Dataset records
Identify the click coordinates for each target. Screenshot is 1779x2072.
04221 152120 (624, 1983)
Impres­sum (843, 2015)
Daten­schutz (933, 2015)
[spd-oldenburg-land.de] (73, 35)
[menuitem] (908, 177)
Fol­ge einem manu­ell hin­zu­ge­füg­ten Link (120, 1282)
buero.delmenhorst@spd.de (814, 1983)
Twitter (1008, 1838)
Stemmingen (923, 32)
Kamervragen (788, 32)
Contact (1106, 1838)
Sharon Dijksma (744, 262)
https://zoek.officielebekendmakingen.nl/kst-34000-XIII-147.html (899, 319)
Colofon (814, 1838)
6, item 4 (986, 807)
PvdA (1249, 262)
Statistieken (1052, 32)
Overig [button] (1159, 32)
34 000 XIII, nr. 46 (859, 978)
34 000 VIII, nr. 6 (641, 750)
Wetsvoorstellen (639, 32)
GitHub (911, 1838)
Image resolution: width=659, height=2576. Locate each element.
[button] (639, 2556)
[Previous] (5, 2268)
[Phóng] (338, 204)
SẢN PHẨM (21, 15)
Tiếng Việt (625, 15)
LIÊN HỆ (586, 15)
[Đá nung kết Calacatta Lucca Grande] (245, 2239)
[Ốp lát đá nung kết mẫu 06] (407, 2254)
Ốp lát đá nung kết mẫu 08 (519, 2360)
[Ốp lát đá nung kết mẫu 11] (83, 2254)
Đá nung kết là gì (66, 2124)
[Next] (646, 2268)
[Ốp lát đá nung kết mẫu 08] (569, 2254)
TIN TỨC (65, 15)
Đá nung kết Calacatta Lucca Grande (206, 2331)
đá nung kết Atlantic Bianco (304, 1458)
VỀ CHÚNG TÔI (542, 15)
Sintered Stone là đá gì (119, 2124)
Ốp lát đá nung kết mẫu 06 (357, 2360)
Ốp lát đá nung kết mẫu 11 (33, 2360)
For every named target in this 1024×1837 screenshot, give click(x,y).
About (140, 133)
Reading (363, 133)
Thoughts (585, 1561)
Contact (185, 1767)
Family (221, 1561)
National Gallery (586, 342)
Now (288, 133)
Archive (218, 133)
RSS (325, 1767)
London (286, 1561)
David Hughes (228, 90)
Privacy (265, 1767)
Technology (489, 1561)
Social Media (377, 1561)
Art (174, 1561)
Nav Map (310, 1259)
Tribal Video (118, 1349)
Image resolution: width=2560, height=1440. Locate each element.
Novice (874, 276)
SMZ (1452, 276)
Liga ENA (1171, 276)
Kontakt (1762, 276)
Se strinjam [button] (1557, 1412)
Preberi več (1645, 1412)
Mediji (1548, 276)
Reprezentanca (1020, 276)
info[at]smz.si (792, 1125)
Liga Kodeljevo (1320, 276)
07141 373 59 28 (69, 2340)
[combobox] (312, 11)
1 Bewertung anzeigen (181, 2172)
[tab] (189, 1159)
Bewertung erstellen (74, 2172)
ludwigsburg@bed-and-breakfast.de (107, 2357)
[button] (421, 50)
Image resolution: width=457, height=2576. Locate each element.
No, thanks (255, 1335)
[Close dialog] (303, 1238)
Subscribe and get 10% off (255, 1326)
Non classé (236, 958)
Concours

### Problem to work on:
The entries above are to be retyped exactly.

### Problem solution:
Identify the click coordinates for each target. Screenshot is 1779x2072.
04221 152120 (624, 1983)
Impres­sum (843, 2015)
Daten­schutz (933, 2015)
[spd-oldenburg-land.de] (73, 35)
[menuitem] (908, 177)
Fol­ge einem manu­ell hin­zu­ge­füg­ten Link (120, 1282)
buero.delmenhorst@spd.de (814, 1983)
Twitter (1008, 1838)
Stemmingen (923, 32)
Kamervragen (788, 32)
Contact (1106, 1838)
Sharon Dijksma (744, 262)
https://zoek.officielebekendmakingen.nl/kst-34000-XIII-147.html (899, 319)
Colofon (814, 1838)
6, item 4 (986, 807)
PvdA (1249, 262)
Statistieken (1052, 32)
Overig [button] (1159, 32)
34 000 XIII, nr. 46 (859, 978)
34 000 VIII, nr. 6 (641, 750)
Wetsvoorstellen (639, 32)
GitHub (911, 1838)
Image resolution: width=659, height=2576. Locate each element.
[button] (639, 2556)
[Previous] (5, 2268)
[Phóng] (338, 204)
SẢN PHẨM (21, 15)
Tiếng Việt (625, 15)
LIÊN HỆ (586, 15)
[Đá nung kết Calacatta Lucca Grande] (245, 2239)
[Ốp lát đá nung kết mẫu 06] (407, 2254)
Ốp lát đá nung kết mẫu 08 (519, 2360)
[Ốp lát đá nung kết mẫu 11] (83, 2254)
Đá nung kết là gì (66, 2124)
[Next] (646, 2268)
[Ốp lát đá nung kết mẫu 08] (569, 2254)
TIN TỨC (65, 15)
Đá nung kết Calacatta Lucca Grande (206, 2331)
đá nung kết Atlantic Bianco (304, 1458)
VỀ CHÚNG TÔI (542, 15)
Sintered Stone là đá gì (119, 2124)
Ốp lát đá nung kết mẫu 06 (357, 2360)
Ốp lát đá nung kết mẫu 11 (33, 2360)
For every named target in this 1024×1837 screenshot, give click(x,y).
About (140, 133)
Reading (363, 133)
Thoughts (585, 1561)
Contact (185, 1767)
Family (221, 1561)
National Gallery (586, 342)
Now (288, 133)
Archive (218, 133)
RSS (325, 1767)
London (286, 1561)
David Hughes (228, 90)
Privacy (265, 1767)
Technology (489, 1561)
Social Media (377, 1561)
Art (174, 1561)
Nav Map (310, 1259)
Tribal Video (118, 1349)
Image resolution: width=2560, height=1440. Locate each element.
Novice (874, 276)
SMZ (1452, 276)
Liga ENA (1171, 276)
Kontakt (1762, 276)
Se strinjam [button] (1557, 1412)
Preberi več (1645, 1412)
Mediji (1548, 276)
Reprezentanca (1020, 276)
info[at]smz.si (792, 1125)
Liga Kodeljevo (1320, 276)
07141 373 59 28 (69, 2340)
[combobox] (312, 11)
1 Bewertung anzeigen (181, 2172)
[tab] (189, 1159)
Bewertung erstellen (74, 2172)
ludwigsburg@bed-and-breakfast.de (107, 2357)
[button] (421, 50)
Image resolution: width=457, height=2576. Locate each element.
No, thanks (255, 1335)
[Close dialog] (303, 1238)
Subscribe and get 10% off (255, 1326)
Non classé (236, 958)
Concours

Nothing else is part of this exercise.